Required work =>
a. In the virtualenvwrapper article, retype everything from "If you look" down to "need to explain.".
b. According to the virtualenvwrapper article, which system call does an existing process invoke to create a new POSIX process?

Passage provided =>
=========================================================
 Why virtualenvwrapper is (Mostly) Not Written In Python
=========================================================

If you look at the source code for virtualenvwrapper you will see that
most of the interesting parts are implemented as shell functions in
``virtualenvwrapper.sh``. The hook loader is a Python app, but doesn't
do much to manage the virtualenvs. Some of the most frequently asked
questions about virtualenvwrapper are "Why didn't you write this as a
set of Python programs?" or "Have you thought about rewriting it in
Python?" For a long time these questions baffled me, because it was
always obvious to me that it had to be implemented as it is. But they
come up frequently enough that I feel the need to explain.

tl;dr: POSIX Made Me Do It
==========================

The choice of implementation language for virtualenvwrapper was made
for pragmatic, rather than philosophical, reasons. The wrapper
commands need to modify the state and environment of the user's
*current shell process*, and the only way to do that is to have the
commands run *inside that shell.* That resulted in me writing
virtualenvwrapper as a set of shell functions, rather than separate
shell scripts or even Python programs.

Where Do POSIX Processes Come From?
===================================

New POSIX processes are created when an existing process invokes the
``fork()`` system call. The invoking process becomes the "parent" of
the new "child" process, and the child is a full clone of the
parent. The *semantic* result of ``fork()`` is that an entire new copy
of the parent process is created. In practice, optimizations are
normally made to avoid copying more memory than is absolutely
necessary (frequently via a copy-on-write system). But for the
purposes of this explanation it is sufficient to think of the child as
a full replica of the parent.

Provided information =>
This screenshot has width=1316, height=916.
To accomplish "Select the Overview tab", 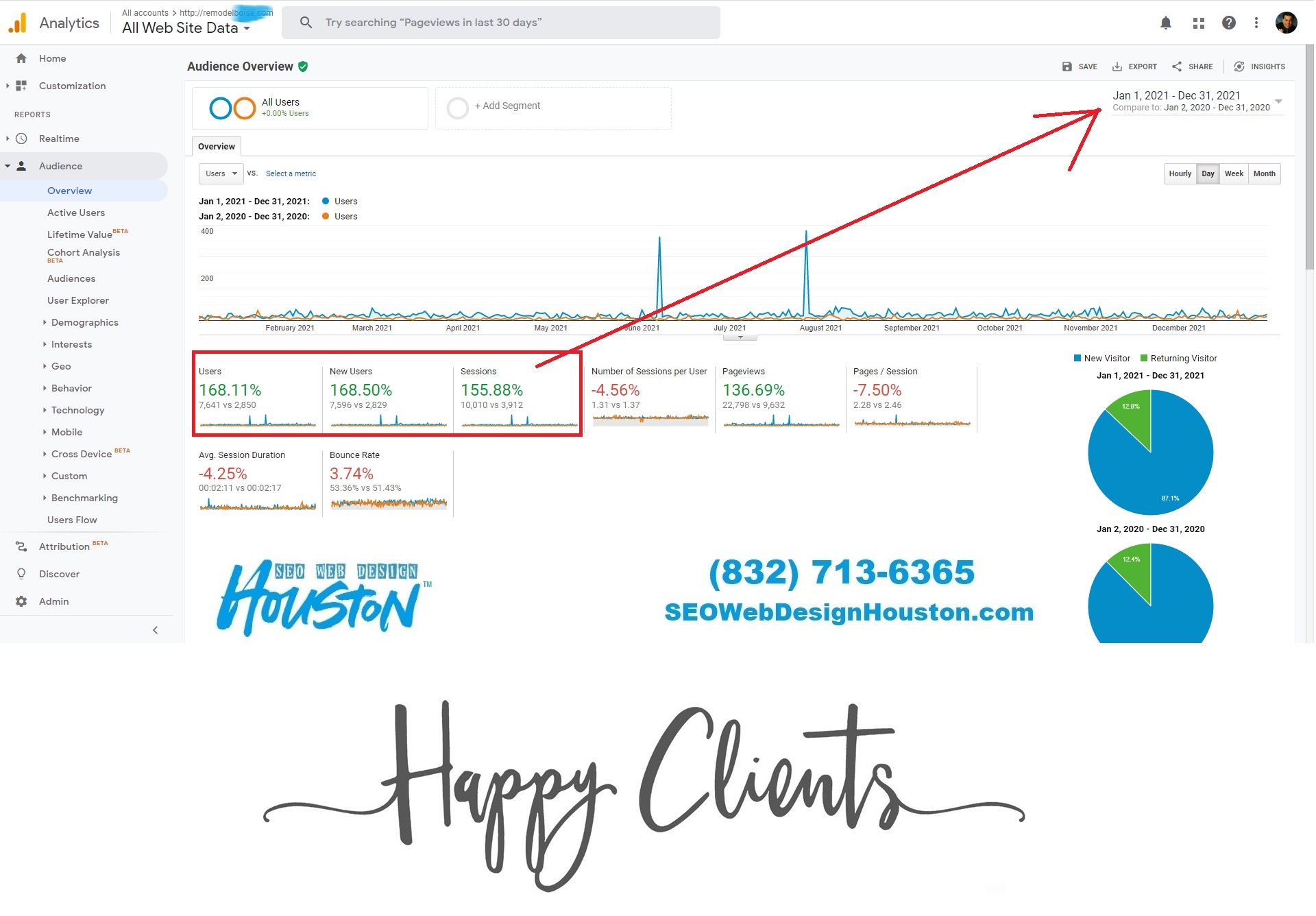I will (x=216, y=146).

==

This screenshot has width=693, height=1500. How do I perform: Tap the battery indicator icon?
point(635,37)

Worked solutions =>
a.
If you look at the source code for virtualenvwrapper you will see that
most of the interesting parts are implemented as shell functions in
``virtualenvwrapper.sh``. The hook loader is a Python app, but doesn't
do much to manage the virtualenvs. Some of the most frequently asked
questions about virtualenvwrapper are "Why didn't you write this as a
set of Python programs?" or "Have you thought about rewriting it in
Python?" For a long time these questions baffled me, because it was
always obvious to me that it had to be implemented as it is. But they
come up frequently enough that I feel the need to explain.

b. The ``fork()`` system call.